* START Extract provided *
We now show that $\mathbb {M} = \mathbb {M}^T$ if and only if there is no odd viscosity ($\eta _{ijk\ell }^{{o}} = 0$) with the help of the Lorentz reciprocal theorem (Happel Reference Happel1983; Masoud & Stone Reference Masoud and Stone2019). In normal fluids, this theorem links two systems, where one is the ‘source’ (which produces a force), and the other is a ‘receiver’ (which measures the velocity field). The Lorentz reciprocal theorem is satisfied only in the absence of an odd viscosity (Khain et al. Reference Khain, Scheibner, Fruchart and Vitelli2022). However, generalizations can be obtained (Hosaka, Golestanian & Vilfan Reference Hosaka, Golestanian and Vilfan2023; Yuan & Olvera de la Cruz Reference Yuan and Olvera de la Cruz2023), for instance by considering two systems that have odd viscosities of opposite sign.
* END Extract provided *
Short task = Output the passage on odd viscosity and the Lorentz reciprocal theorem word for word, from "We now show" to "of opposite sign.".
* START Data lines *
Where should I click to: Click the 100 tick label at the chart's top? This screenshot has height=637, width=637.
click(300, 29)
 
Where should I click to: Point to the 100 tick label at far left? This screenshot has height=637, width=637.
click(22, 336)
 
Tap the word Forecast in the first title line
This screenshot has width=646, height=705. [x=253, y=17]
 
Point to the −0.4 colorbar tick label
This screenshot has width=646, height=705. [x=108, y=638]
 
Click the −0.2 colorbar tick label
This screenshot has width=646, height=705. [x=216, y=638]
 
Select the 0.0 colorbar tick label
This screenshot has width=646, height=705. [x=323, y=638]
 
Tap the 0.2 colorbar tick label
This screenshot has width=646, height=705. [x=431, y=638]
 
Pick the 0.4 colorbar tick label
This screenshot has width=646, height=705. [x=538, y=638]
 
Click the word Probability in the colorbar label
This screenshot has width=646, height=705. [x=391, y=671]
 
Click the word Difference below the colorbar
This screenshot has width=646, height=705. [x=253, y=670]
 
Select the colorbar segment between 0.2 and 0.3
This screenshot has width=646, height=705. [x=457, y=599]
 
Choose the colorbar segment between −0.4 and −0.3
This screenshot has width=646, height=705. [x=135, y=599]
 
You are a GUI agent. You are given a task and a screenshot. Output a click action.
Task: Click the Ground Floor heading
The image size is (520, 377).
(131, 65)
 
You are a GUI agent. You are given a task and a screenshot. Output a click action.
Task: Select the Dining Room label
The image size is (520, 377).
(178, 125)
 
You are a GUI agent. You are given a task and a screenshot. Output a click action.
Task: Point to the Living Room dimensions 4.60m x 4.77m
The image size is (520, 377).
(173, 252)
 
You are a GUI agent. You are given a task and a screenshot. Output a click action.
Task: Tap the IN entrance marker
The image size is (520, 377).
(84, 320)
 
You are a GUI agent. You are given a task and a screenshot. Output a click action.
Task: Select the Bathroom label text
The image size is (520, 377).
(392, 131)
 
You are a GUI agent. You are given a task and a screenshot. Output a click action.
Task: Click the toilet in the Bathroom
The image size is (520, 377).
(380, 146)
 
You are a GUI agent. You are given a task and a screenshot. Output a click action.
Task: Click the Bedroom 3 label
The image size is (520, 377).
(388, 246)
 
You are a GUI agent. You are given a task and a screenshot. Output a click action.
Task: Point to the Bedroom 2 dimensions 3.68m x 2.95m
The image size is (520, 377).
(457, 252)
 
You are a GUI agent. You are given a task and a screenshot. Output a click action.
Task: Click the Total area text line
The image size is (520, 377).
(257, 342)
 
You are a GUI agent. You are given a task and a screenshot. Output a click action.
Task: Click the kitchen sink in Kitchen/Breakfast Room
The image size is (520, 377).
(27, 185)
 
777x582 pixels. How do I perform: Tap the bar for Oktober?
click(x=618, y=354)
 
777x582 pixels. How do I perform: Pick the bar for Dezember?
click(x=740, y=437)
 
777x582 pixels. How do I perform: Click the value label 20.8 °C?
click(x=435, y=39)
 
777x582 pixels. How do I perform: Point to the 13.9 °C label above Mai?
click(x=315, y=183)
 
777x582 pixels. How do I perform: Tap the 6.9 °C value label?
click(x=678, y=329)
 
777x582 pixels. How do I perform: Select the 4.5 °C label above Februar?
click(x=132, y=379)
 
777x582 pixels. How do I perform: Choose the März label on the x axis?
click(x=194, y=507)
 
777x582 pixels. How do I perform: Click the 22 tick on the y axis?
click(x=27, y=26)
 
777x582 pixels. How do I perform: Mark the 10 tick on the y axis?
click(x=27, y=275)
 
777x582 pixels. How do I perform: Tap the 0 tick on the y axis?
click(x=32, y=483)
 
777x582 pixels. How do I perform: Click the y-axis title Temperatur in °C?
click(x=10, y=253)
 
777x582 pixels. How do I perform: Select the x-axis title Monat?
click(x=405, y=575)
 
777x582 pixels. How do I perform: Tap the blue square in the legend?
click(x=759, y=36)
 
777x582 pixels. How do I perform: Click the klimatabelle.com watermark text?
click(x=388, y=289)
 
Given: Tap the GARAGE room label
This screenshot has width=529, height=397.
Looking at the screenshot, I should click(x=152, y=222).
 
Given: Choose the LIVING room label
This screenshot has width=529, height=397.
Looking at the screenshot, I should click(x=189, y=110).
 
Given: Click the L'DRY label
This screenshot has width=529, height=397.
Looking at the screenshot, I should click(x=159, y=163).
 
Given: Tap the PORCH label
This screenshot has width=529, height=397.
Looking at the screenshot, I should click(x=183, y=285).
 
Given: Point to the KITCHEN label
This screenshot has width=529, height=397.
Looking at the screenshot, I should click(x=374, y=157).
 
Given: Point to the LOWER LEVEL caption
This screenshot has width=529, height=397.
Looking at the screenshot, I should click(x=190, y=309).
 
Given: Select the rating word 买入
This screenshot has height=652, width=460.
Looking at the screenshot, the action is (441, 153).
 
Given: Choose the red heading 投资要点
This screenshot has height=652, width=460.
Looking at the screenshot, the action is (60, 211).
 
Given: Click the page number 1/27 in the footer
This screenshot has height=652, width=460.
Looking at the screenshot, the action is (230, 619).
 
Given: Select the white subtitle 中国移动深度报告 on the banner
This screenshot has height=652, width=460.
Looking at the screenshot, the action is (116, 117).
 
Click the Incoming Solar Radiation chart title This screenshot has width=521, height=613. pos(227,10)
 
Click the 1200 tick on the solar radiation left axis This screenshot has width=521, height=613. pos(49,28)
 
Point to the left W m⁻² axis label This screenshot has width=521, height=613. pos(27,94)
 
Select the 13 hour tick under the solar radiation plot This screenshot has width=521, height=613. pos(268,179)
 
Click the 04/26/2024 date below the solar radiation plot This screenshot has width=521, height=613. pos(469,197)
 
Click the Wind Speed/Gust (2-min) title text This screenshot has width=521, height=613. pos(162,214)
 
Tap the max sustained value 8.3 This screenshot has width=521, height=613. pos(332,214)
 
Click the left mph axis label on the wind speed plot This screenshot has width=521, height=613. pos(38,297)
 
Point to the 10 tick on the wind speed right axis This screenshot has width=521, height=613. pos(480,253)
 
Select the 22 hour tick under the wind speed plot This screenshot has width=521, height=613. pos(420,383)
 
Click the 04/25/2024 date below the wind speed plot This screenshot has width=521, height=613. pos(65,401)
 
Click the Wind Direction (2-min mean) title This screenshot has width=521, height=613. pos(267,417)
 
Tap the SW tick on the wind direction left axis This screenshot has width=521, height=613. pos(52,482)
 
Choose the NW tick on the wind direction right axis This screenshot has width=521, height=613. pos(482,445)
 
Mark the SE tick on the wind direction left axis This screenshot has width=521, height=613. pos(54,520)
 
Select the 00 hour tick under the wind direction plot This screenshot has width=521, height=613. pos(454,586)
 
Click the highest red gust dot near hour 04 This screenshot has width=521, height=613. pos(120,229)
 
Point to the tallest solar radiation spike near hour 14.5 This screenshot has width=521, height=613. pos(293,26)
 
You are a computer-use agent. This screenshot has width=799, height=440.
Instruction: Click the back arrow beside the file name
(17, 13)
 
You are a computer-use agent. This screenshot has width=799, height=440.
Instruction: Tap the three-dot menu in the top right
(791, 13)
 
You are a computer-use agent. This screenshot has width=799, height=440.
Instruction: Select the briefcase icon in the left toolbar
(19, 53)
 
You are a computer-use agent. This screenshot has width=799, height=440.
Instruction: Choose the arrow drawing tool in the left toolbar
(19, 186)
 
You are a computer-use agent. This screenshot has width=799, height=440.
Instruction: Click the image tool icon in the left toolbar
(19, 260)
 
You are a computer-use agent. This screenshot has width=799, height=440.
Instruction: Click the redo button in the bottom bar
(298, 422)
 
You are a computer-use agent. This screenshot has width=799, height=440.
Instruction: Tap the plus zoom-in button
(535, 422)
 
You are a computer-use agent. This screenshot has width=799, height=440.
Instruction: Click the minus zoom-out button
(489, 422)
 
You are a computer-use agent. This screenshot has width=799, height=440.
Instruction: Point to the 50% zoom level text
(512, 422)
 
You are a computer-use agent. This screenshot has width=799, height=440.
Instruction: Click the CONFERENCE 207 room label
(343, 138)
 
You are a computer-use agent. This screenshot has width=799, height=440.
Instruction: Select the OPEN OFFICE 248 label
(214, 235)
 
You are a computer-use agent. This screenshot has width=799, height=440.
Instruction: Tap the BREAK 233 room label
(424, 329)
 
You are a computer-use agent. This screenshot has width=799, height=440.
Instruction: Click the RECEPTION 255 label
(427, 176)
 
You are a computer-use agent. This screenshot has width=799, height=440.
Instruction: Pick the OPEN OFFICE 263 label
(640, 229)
* END Data lines *
Response to the task =
We now show that $\mathbb {M} = \mathbb {M}^T$ if and only if there is no odd viscosity ($\eta _{ijk\ell }^{{o}} = 0$) with the help of the Lorentz reciprocal theorem (Happel Reference Happel1983; Masoud & Stone Reference Masoud and Stone2019). In normal fluids, this theorem links two systems, where one is the ‘source’ (which produces a force), and the other is a ‘receiver’ (which measures the velocity field). The Lorentz reciprocal theorem is satisfied only in the absence of an odd viscosity (Khain et al. Reference Khain, Scheibner, Fruchart and Vitelli2022). However, generalizations can be obtained (Hosaka, Golestanian & Vilfan Reference Hosaka, Golestanian and Vilfan2023; Yuan & Olvera de la Cruz Reference Yuan and Olvera de la Cruz2023), for instance by considering two systems that have odd viscosities of opposite sign.